All fair in love and woe...

Despite the fact that I have a great career, a fantastic social life and the confidence that I am not a social pariah, I'm going to have to confess to one of my worst personality traits, those certain unsettling bouts of insecurity about men and dating. It is by far one of the most frustrating feelings in the world and believe me, I have read all those self help manuals before you ask, thank you very much. The best advice that I have read, and will now pass on is that by allowing myself feel those insecurities, I am not in control of my own emotions.
Wow thanks! Believe me, I could have spotted that particular observation a mile off, I am after all a woman and in no way am I in control of my emotions.

So I've subscribed to the whole "He's just not that into you" theory of Greg Behredent and Liz Tuccillo.

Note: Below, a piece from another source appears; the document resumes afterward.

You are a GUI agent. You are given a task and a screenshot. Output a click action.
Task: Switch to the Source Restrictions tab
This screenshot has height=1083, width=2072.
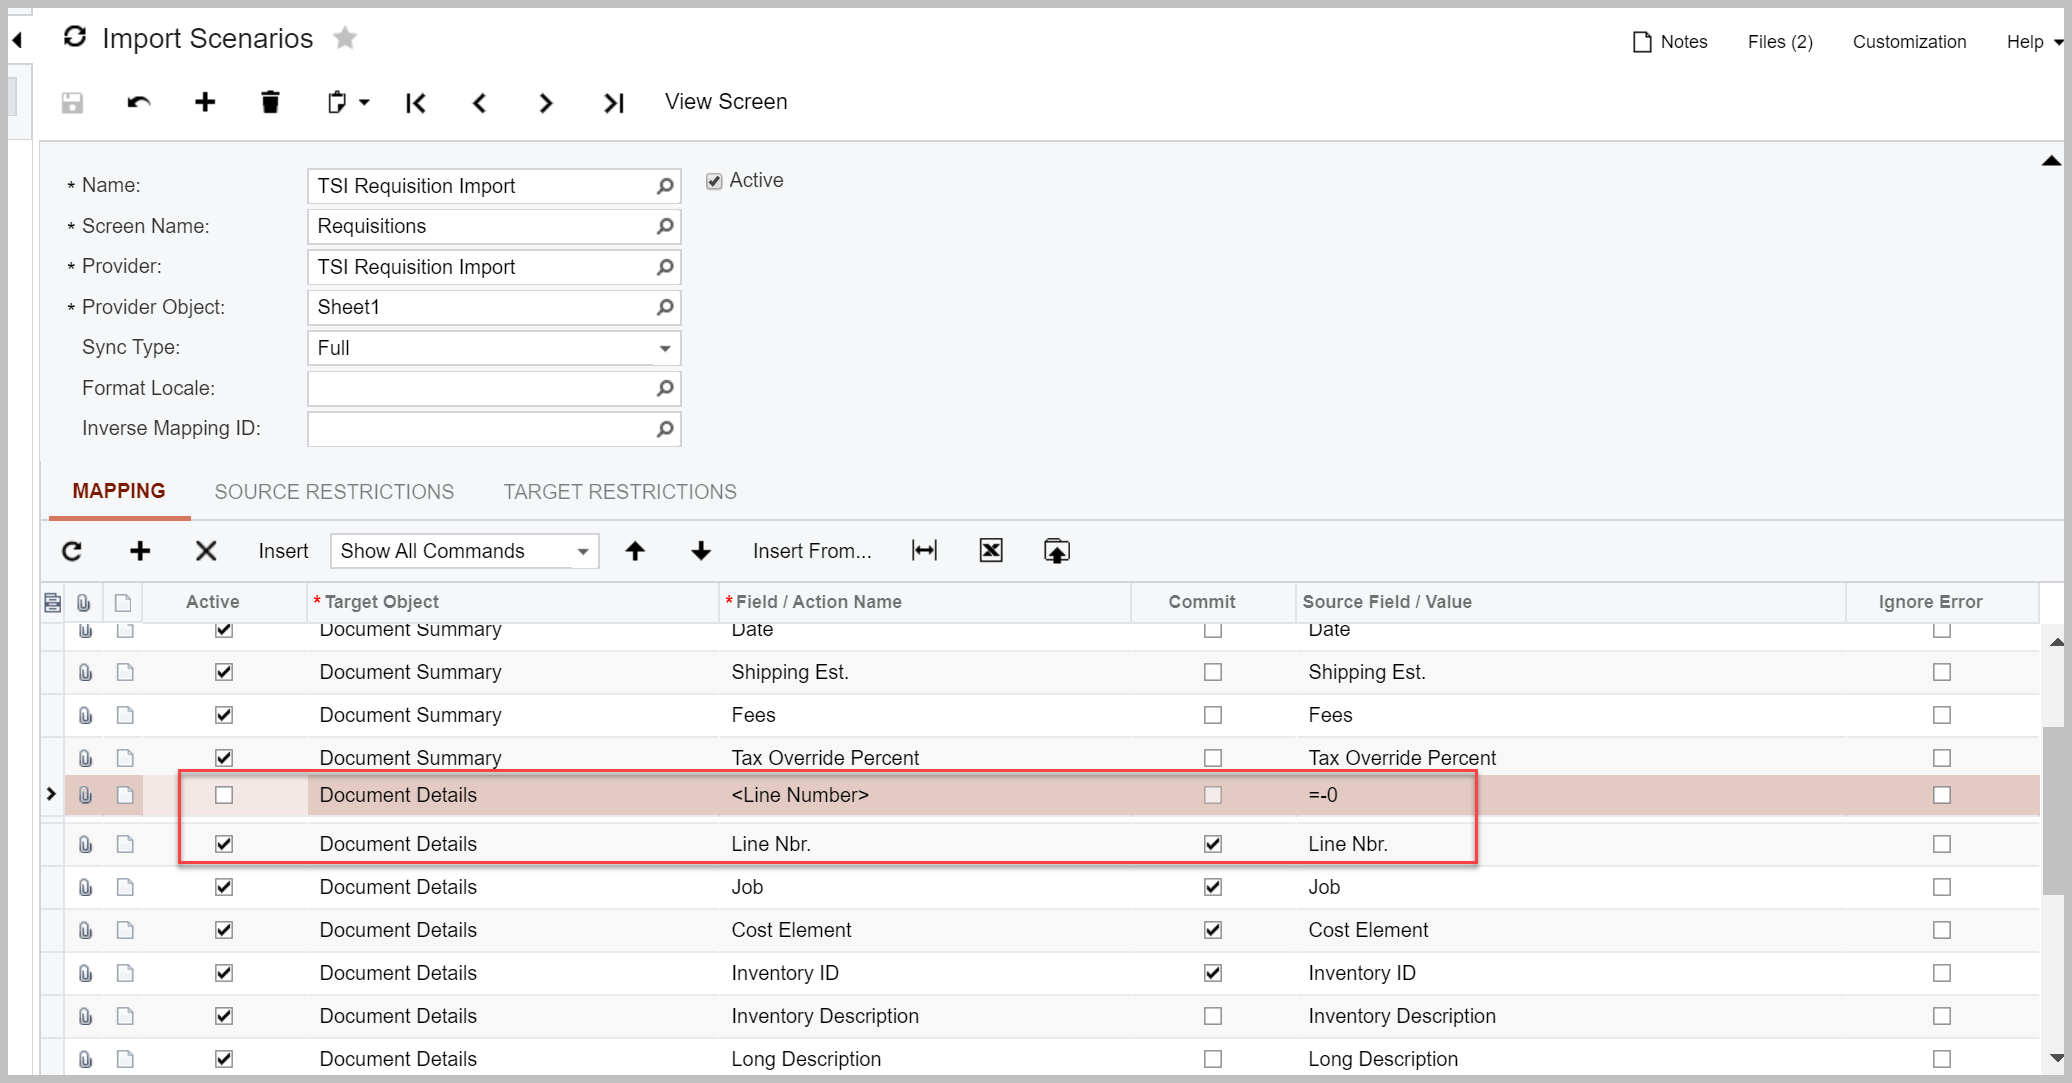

Now I steadfastly refuse to ask a man out.
Period.
If he's into me he'll ask me out.
Sounds simple, right?
Umm.
Not really.
Because sooner or later you're going to meet that particular guy and think wow, and all these theories we've carefully cultivated and established in our heads are going to start to look less than satisfying.

I don't play games, you'll say. I like him, you'll say, why shouldn't I contact him? Well I'm afraid to say that I don't have the answer to that gem. If I did, believe me I wouldn't be sat here writing this, I'd be revered as a dating guru and curled up in the arms of my own personal Adonis.

As it is, despite the cynicism, my new dating regime has borne marginally better success. Or so it appears.
I am also adamant that I will not make the first contact after the date, if he's really into me, he'll be in touch.
Right?
Sure.
Sure he will.

But the question still remains, why do we, as these strong confident women, allow ourselves to indulge in this inane and useless sense of insecurity? Surely we know better, know that we are worth more than that Casanova who says he'll call and then doesn't. He shows all the signs of being interested, and sends off all the right signals. Talk about misleading.

And if he wasn't going to call, I'd prefer to save myself that bruised ego and get the honest truth.